I now have six or seven bra drawings… haven’t counted properly.
The more I do, the more I love them. There is something about a simple ink line drawing that appeals to me. There’s nowhere to hide is there? I have chucked out a couple of drawings because the line has strayed from its path, looks unclean. There is a fragile crispness about the ink on the white layout paper.
The discarded pile of fabric, holds a certain distorted form, without the body inside it. I needed to gather comment, to tell me where this might lead me. Some saw the abandonment of this garment as a sexual act. Others saw it as symbolic of our mortality. A loss of sexuality and libido rather than an illustration of it.
When I started this series of drawings I was shocked by how quickly my thoughts developed. I do life drawing, and I draw visual notes in my sketch books. The drawing is usually a way of annotating my work. It is a very long time since the drawing itself has been the art.
But this series of observational line drawings are more than just the drawings. And despite the change in choice of material, there are clear links to what has gone before. I am still using clothes to say things about their wearers and to elicit thought from and about the viewer. The viewers’ memory is vital to my work I think.
The change of materials has been coming for a while too, eventually emerging when I had no choice but to find another way of working.

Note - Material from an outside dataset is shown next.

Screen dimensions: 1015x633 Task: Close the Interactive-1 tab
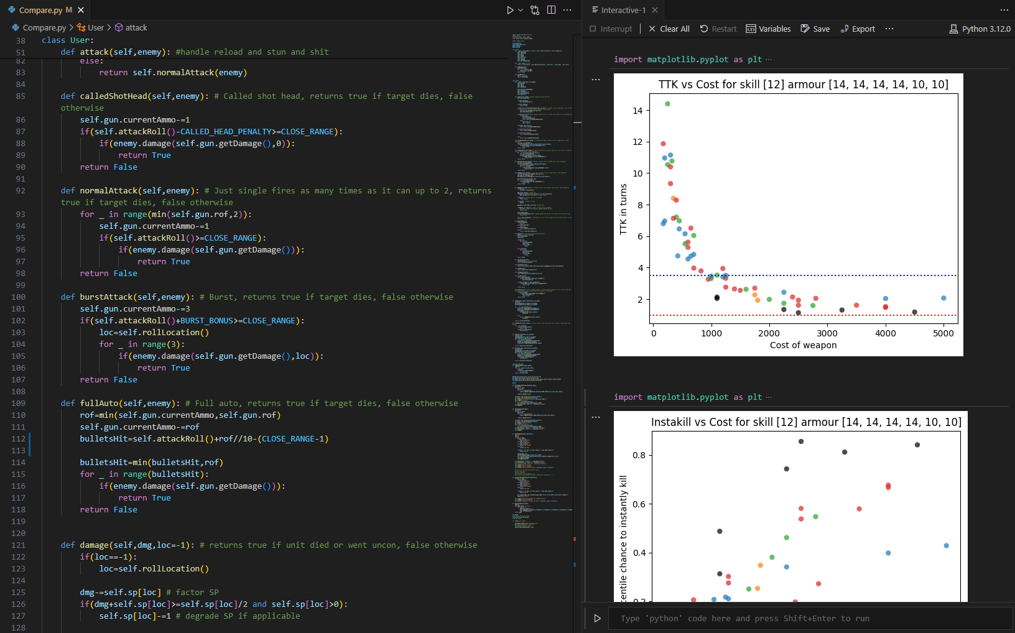655,10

So now I am not automatically reaching for my needle, I am making choices from a wider field. Also, since the enforced period of not-sewing, my work has been produced much more quickly. To be honest, that was due too. I was getting stitched up in it all. The drawings seem fresh to me.
I am plucking up courage to draw my own underwear. Yet as I type this, a sneer of distaste passes across my face. Drawing other people’s anonymous bras seems sanitised. I haven’t yet decided if that is a good or a bad thing. Probably it is only by drawing my own I will find out. I was also offered an old bra by a friend… I said yes, but I’m not sure how I feel about that either till it happens. It might then become a type of portrait.
Is anonymity safe, universal and symbolic?
Once I start drawing underwear of the known wearer, does it change into something else for me? Obviously the eventual viewer will be unaware of personality and ownership.
My thoughts had been about menopausal women, and self esteem. But just because that’s where I am, doesn’t mean that is where the viewer has to be does it?